== Records provided ==
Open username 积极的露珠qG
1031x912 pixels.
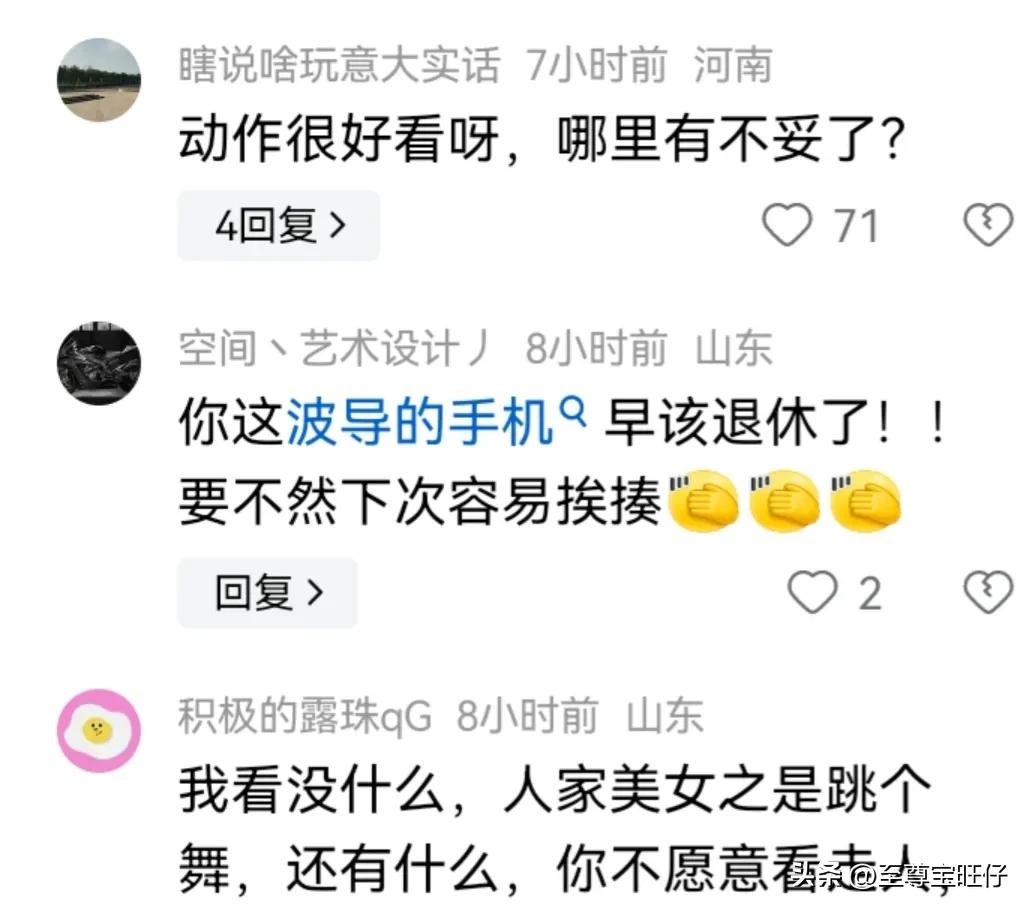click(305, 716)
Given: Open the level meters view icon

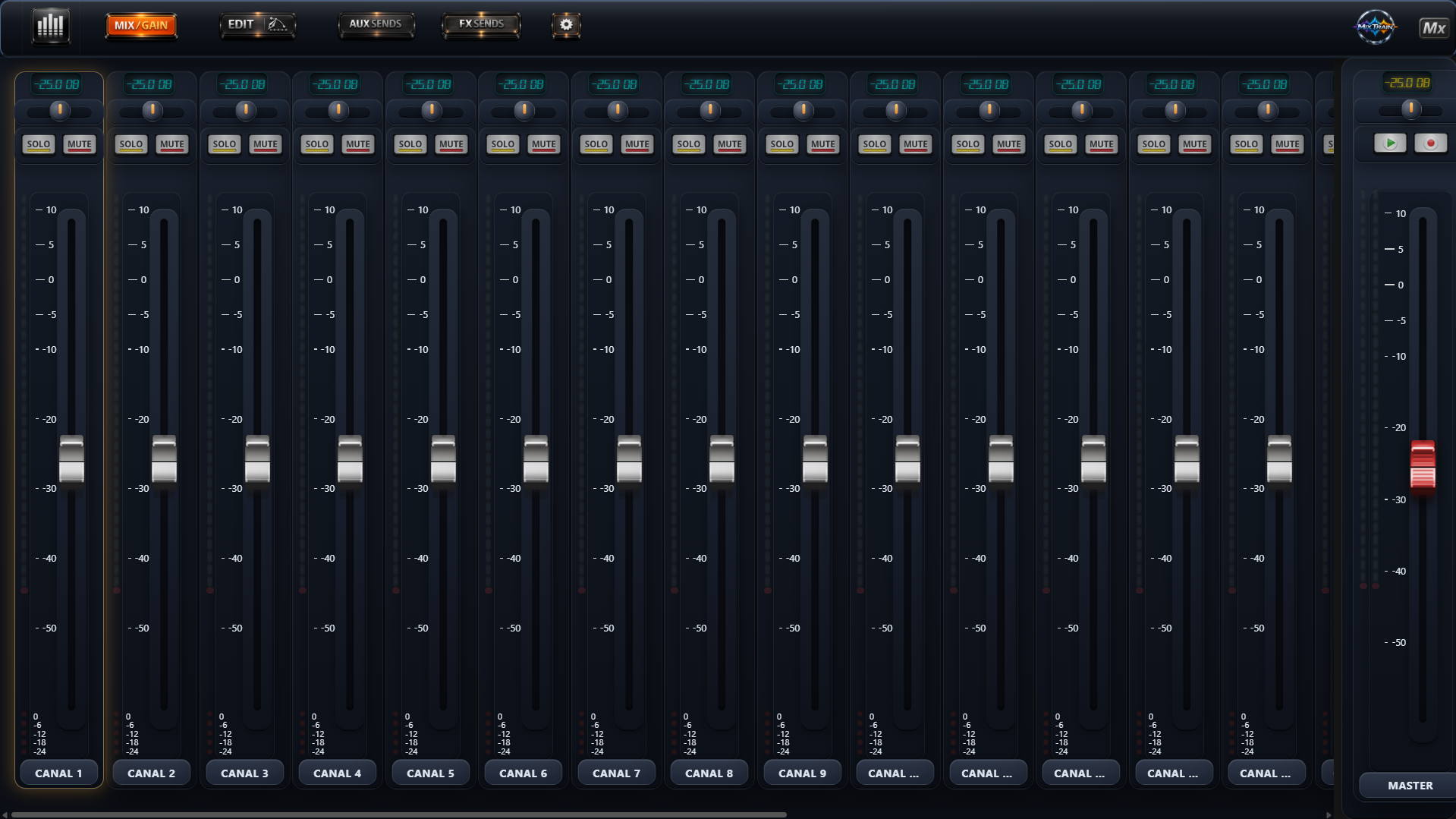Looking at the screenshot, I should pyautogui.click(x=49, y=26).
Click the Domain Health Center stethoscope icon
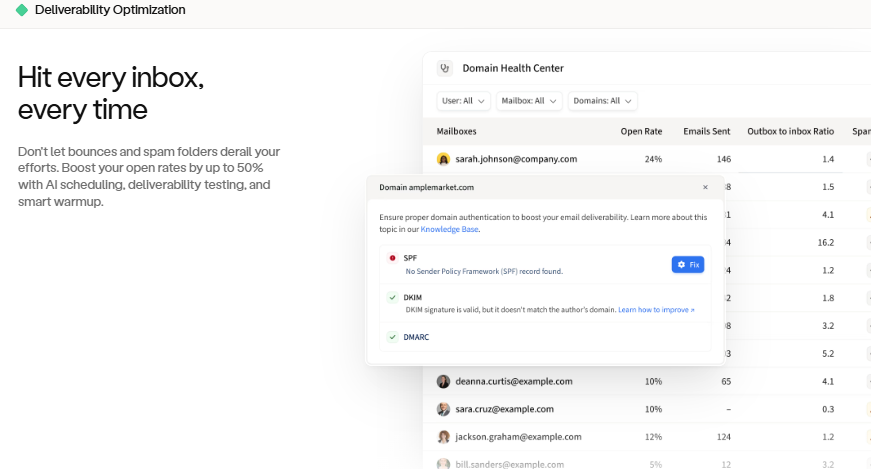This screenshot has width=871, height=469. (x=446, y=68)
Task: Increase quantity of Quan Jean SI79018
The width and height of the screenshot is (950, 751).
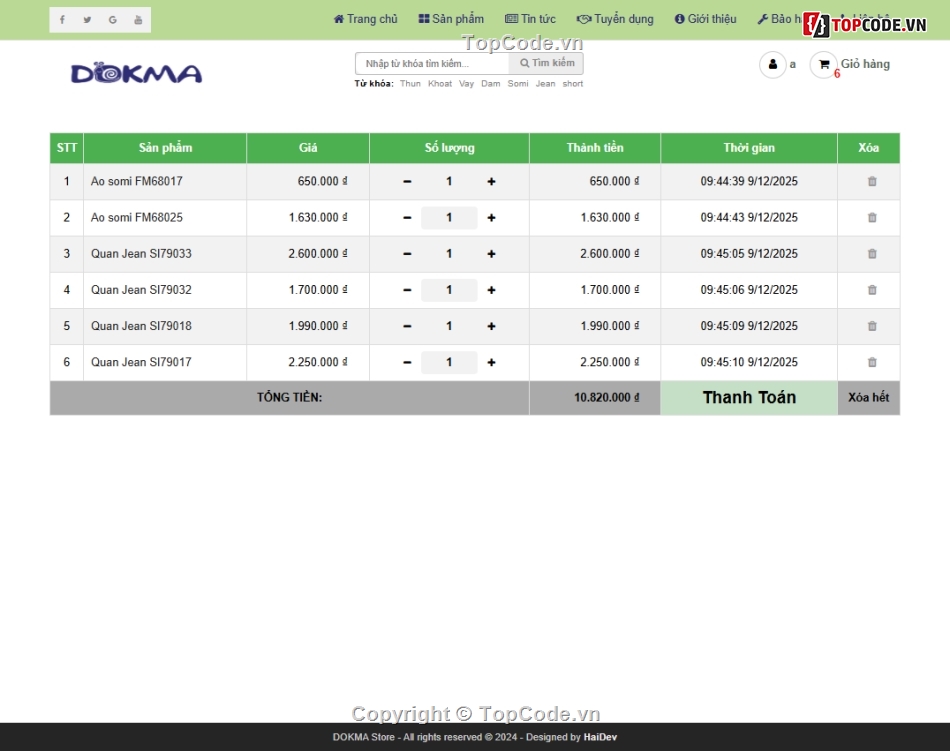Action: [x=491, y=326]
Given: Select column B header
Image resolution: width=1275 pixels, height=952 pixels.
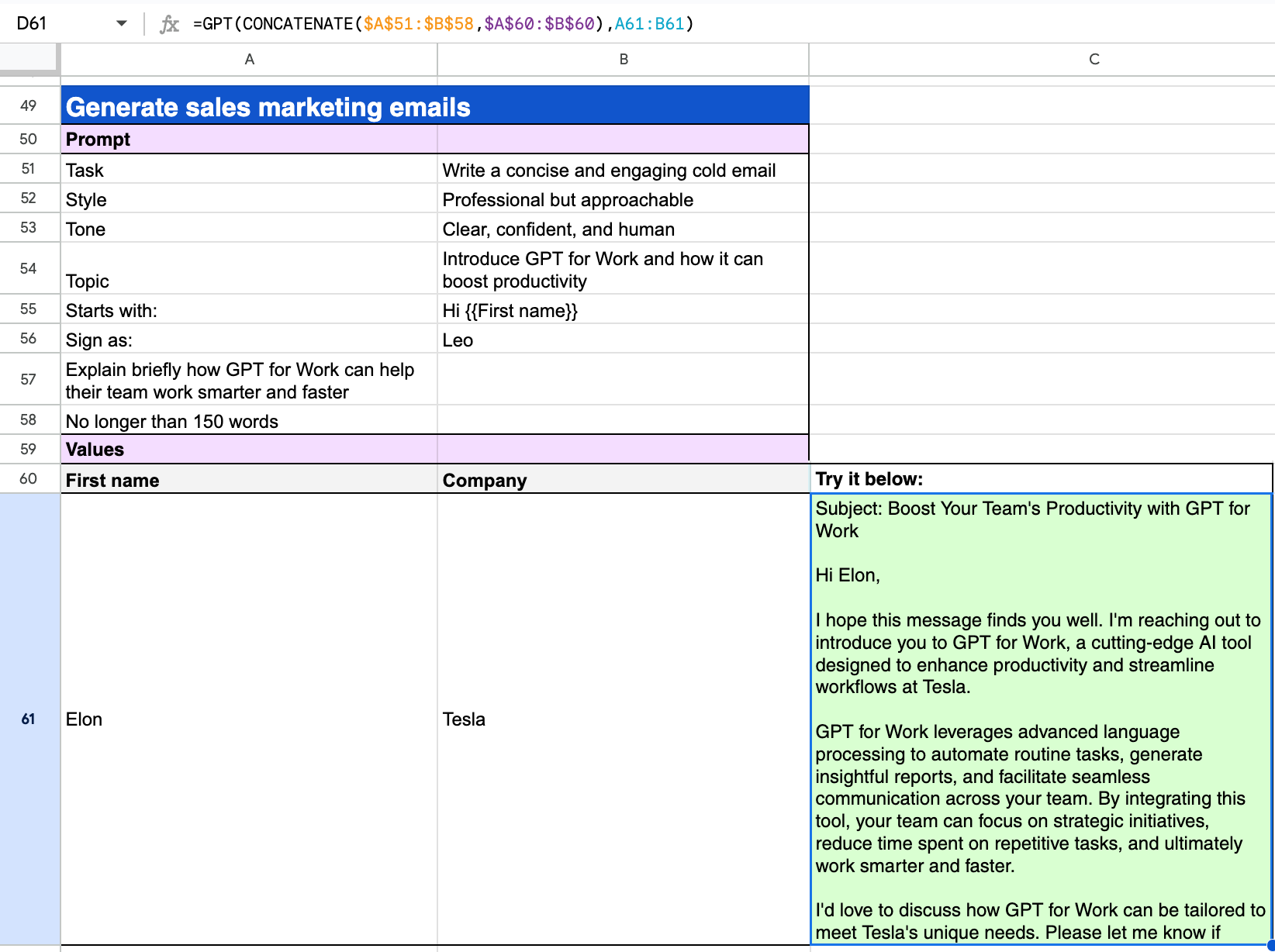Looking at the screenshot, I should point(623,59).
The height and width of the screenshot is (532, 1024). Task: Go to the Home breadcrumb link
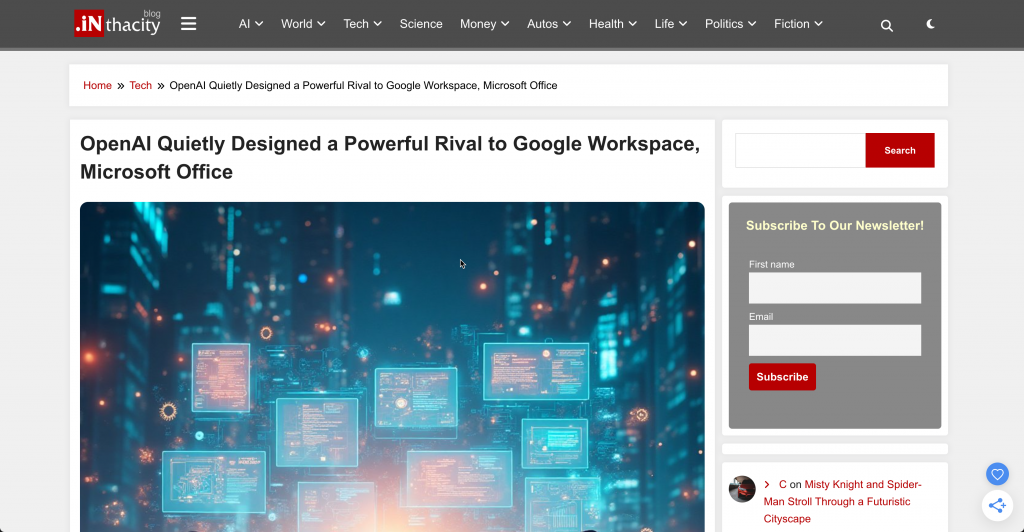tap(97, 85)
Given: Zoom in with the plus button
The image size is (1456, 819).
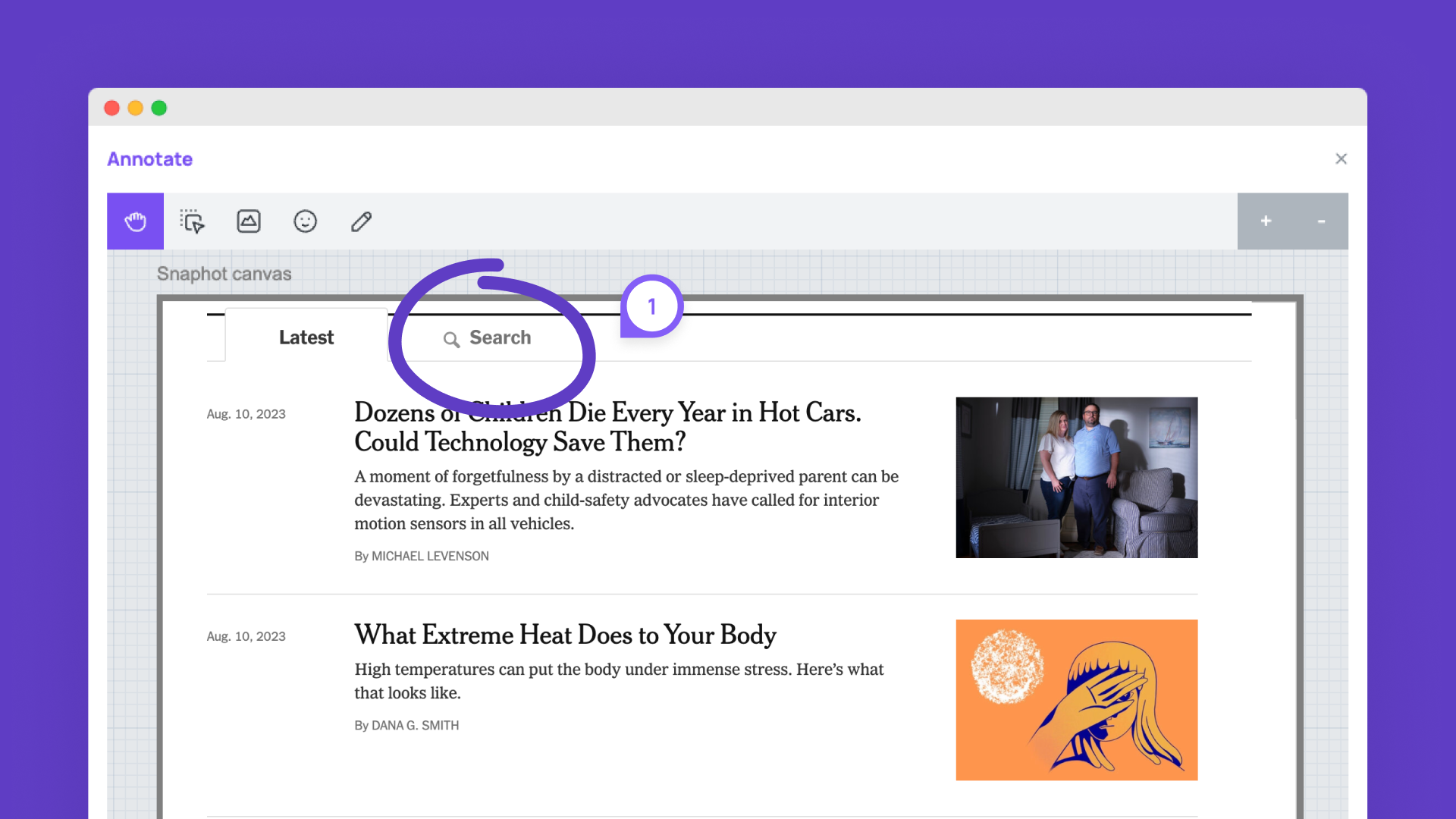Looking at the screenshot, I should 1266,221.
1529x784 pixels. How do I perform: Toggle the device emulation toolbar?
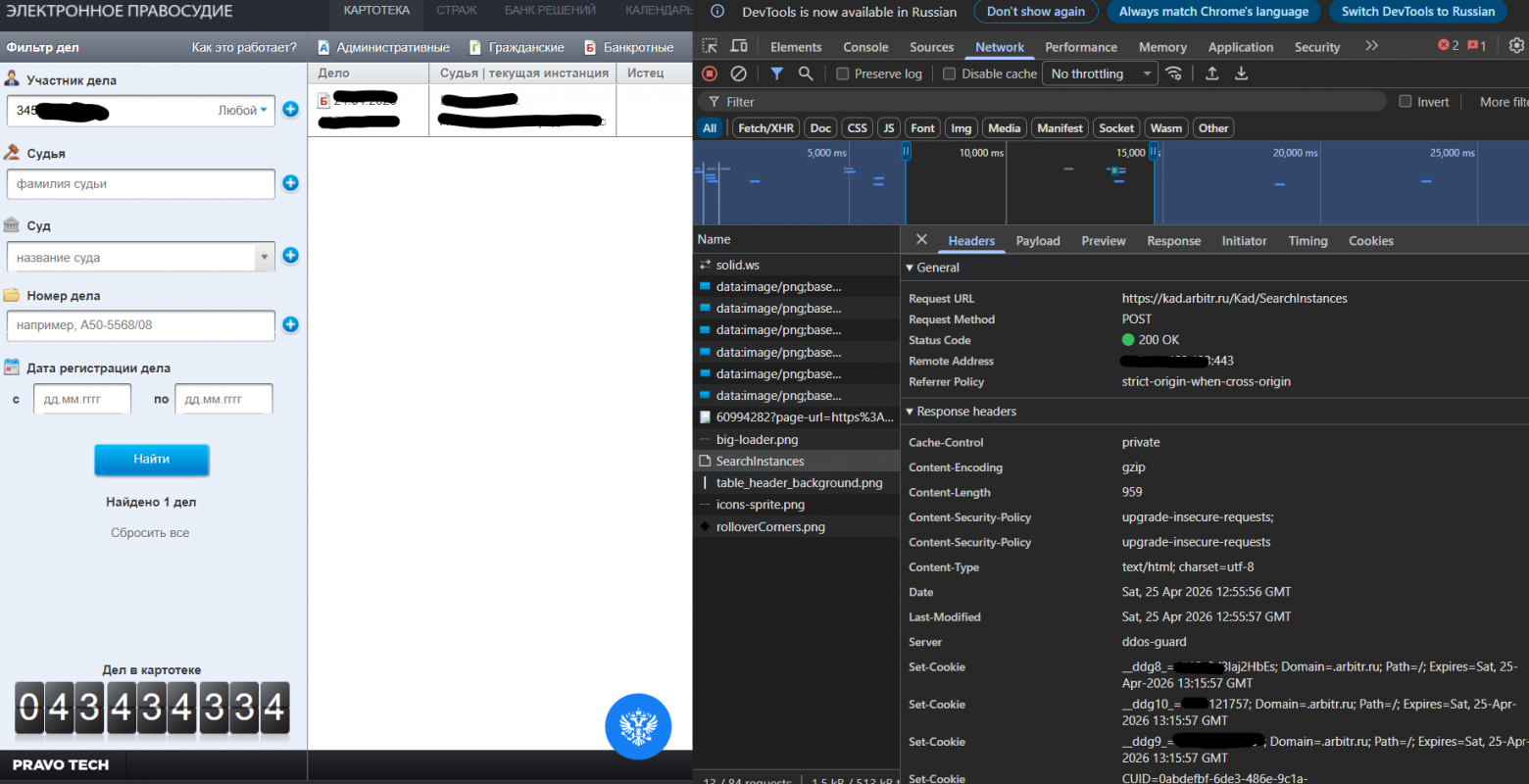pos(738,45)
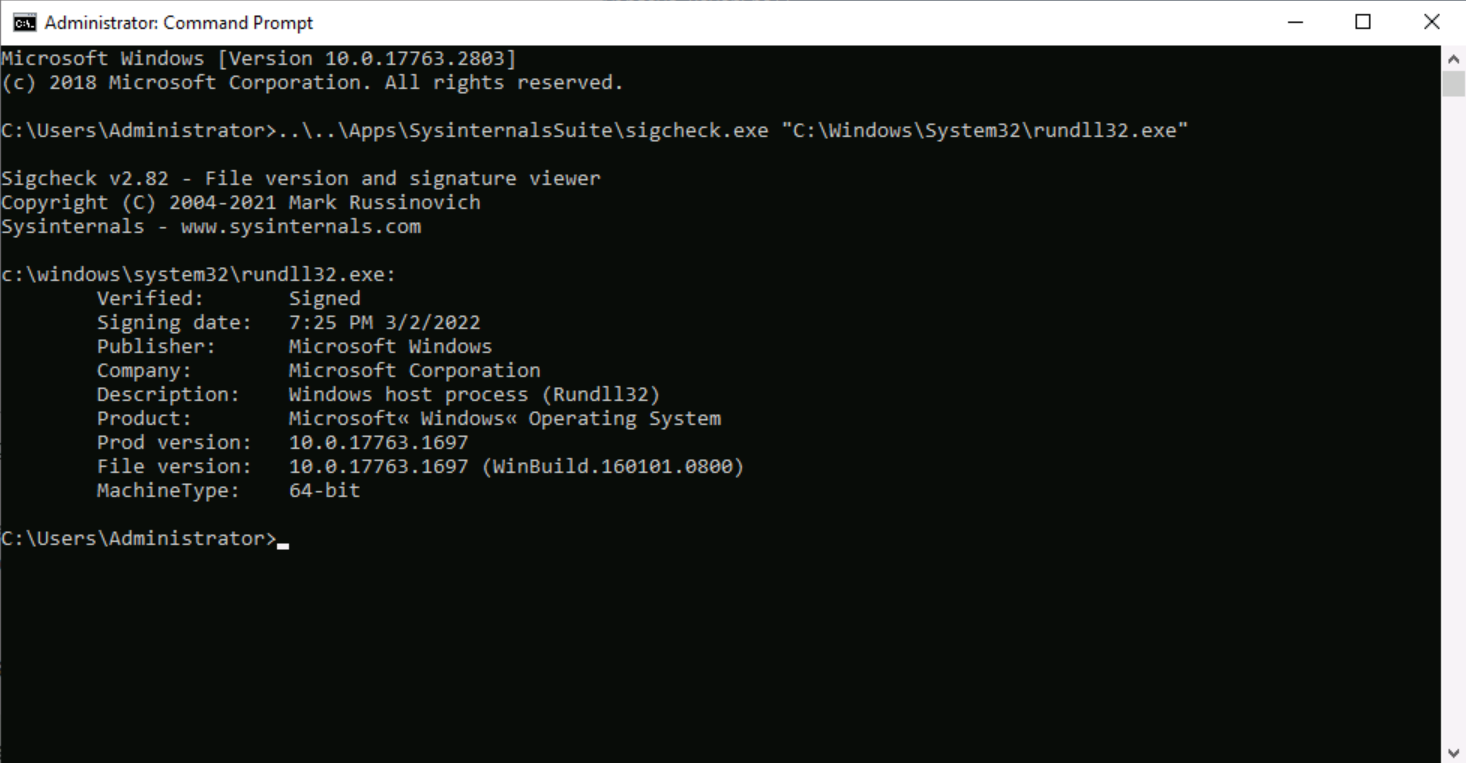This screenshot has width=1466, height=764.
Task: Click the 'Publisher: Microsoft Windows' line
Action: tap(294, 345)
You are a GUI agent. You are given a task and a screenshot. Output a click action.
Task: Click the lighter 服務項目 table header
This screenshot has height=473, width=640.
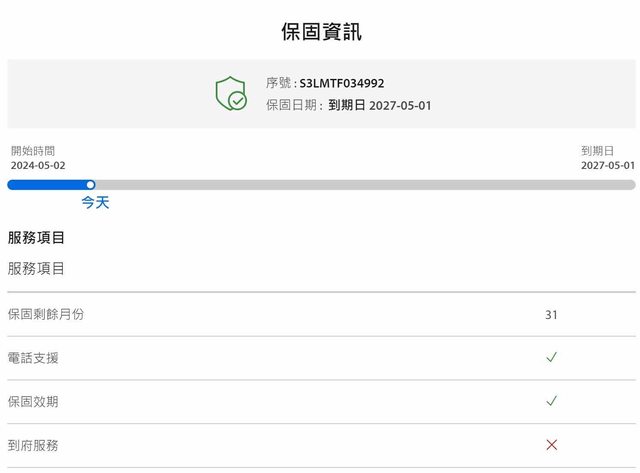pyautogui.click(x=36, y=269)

== Goal ==
Rewrite the records from the line containing "Given: Zoom in with the plus button" through the end of the records, inclusive, swapping "device emulation toolbar" for "device toolbar" and changing nothing else. Leave the pictures out of your answer.

== Full response ==
Given: Zoom in with the plus button
The image size is (1456, 819).
Looking at the screenshot, I should 1266,221.
1529x784 pixels. How do I perform: Toggle the device toolbar?
pos(738,45)
This screenshot has width=1466, height=764.
Task: Click the 'Publisher: Microsoft Windows' line
Action: tap(294, 345)
You are a GUI agent. You are given a task and a screenshot. Output a click action.
Task: Click the lighter 服務項目 table header
This screenshot has height=473, width=640.
pyautogui.click(x=36, y=269)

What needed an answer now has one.